En ese escenario, los principales productores
estadounidenses, que extraían de Cuba el 62% del azúcar que necesitaban, exigen
al gobierno una serie de medidas proteccionistas. Así, el comercio de azúcar
que estaba lo suficientemente globalizado, ingresa en una guerra de aranceles y
mercados intervenidos.
Sin
embargo, un factor determinante fue, aunque resulte sorprendente, el factor
religioso y una serie de medidas políticas que transformaron Estados Unidos y
el mundo. Sí, el puritanismo y el conocido como “movimiento por la sobriedad”
en el marco de la vigencia de La ley seca, fue clave porque el té devino el
ícono del movimiento contra el alcohol. El punto es que, como todos lo sabemos,
no hay té sin dulces y pasteles, y fueron los cuáqueros los que ocuparon un
lugar de relevancia fomentando la industria de los dulces, justamente, como
forma de combatir el alcohol:
“En
Estados Unidos, la creciente desaprobación social de las bebidas alcohólicas
fue acompañada de una publicidad omnipresente de todo lo dulce y de la
introducción de nuevas bebidas”.
De
hecho, si hablamos de bebidas azucaradas, Coca Cola, por ejemplo, fue inventada
en 1886 como respuesta a la prohibición del alcohol en la ciudad de Atlanta,
Georgia; y durante la vigencia de la Ley seca, la industria que más se expandió
fue la de los caramelos.
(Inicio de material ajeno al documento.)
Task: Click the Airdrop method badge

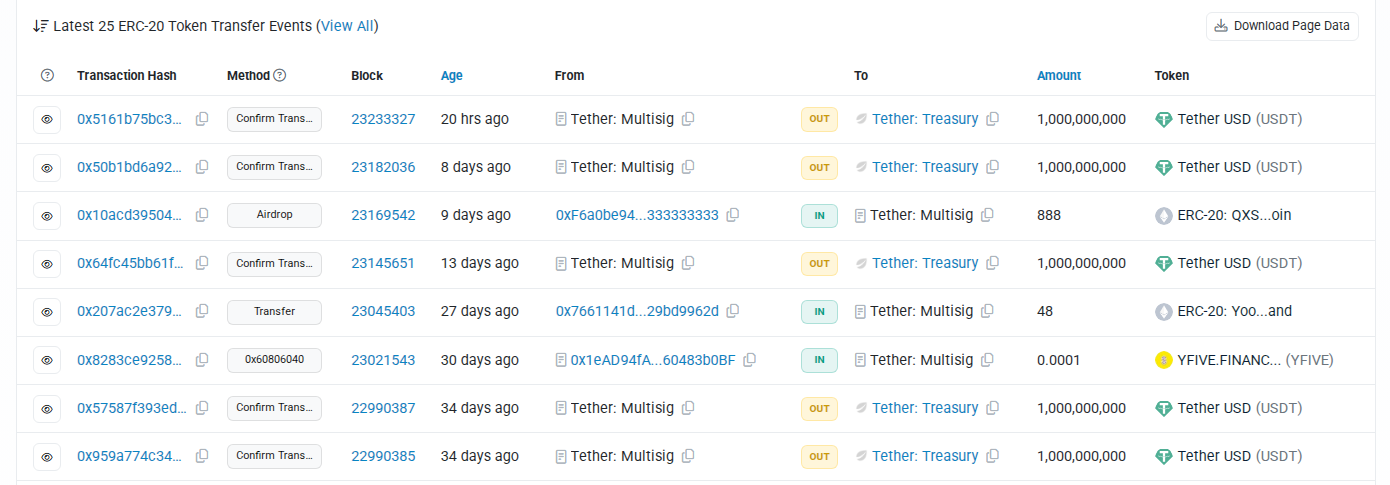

Los dentistas agradecidos.
Y
ya que hablamos de la salud, solo el lobby de la industria azucarera ha logrado
en algunos momentos de la historia confundir a la opinión pública para desligar
la responsabilidad del producto en la obesidad y en enfermedades como la
diabetes de tipo 2, la cual, se calcula, crecerá exponencialmente en las
próximas décadas.
Si
con esto no alcanzara, Bosma sostiene que el daño ambiental que produce la hiperproducción
de azúcar sería ya una causa suficiente al menos para ponerle límites:
“Solo las consecuencias medioambientales deberían
hacernos replantearnos todo lo referente a la producción del azúcar.
Actualmente, el consumo medio anual de azúcar y edulcorantes de una persona que
vive en Europa occidental es de 40 kilos; en Norteamérica, esa cifra es de casi
60 kilos. Imaginemos por un momento que todo el mundo consumiera la misma
cantidad de azúcar que los europeos. La producción mundial tendría que pasar de
los 180 millones de toneladas actuales a 308 millones. Ello provocaría una
devastación de tierras casi proporcional, ya que hoy en día es casi imposible
aumentar la productividad por hectárea. Y hay que tener en cuenta que cada vez
se dedica más tierra al cultivo de la caña para producir etanol, que se utiliza
como biocombustible”.
Aunque la OMS no goza del mejor momento en cuanto a
su credibilidad, Bosma propone seguir su consejo y avanzar hacia la imposición
de un límite global de 20 kilos de azúcar por persona cada año y prohibir el
uso de la caña para producir combustible. Sin embargo, entiende que el lobby
allí también es potente y que los gobiernos prefieren no intervenir.
De
aquí concluye que:
“El
inmenso poder de los conglomerados azucareros nos hace pagar a los consumidores
por las tarifas protectoras, por el consumo excesivo, por los asombrosos costes
de los seguros sanitarios y por reparar los daños medioambientales”.
Puede
que la parábola de Foster Wallace deba ser reescrita con protagonistas humanos,
obesos y desdentados que reemplacen a los peces y a los que se les pregunte qué
tan dulces son las comidas que ingieren día a día. En lugar de Esto es agua, el discurso se llamaría Esto es azúcar.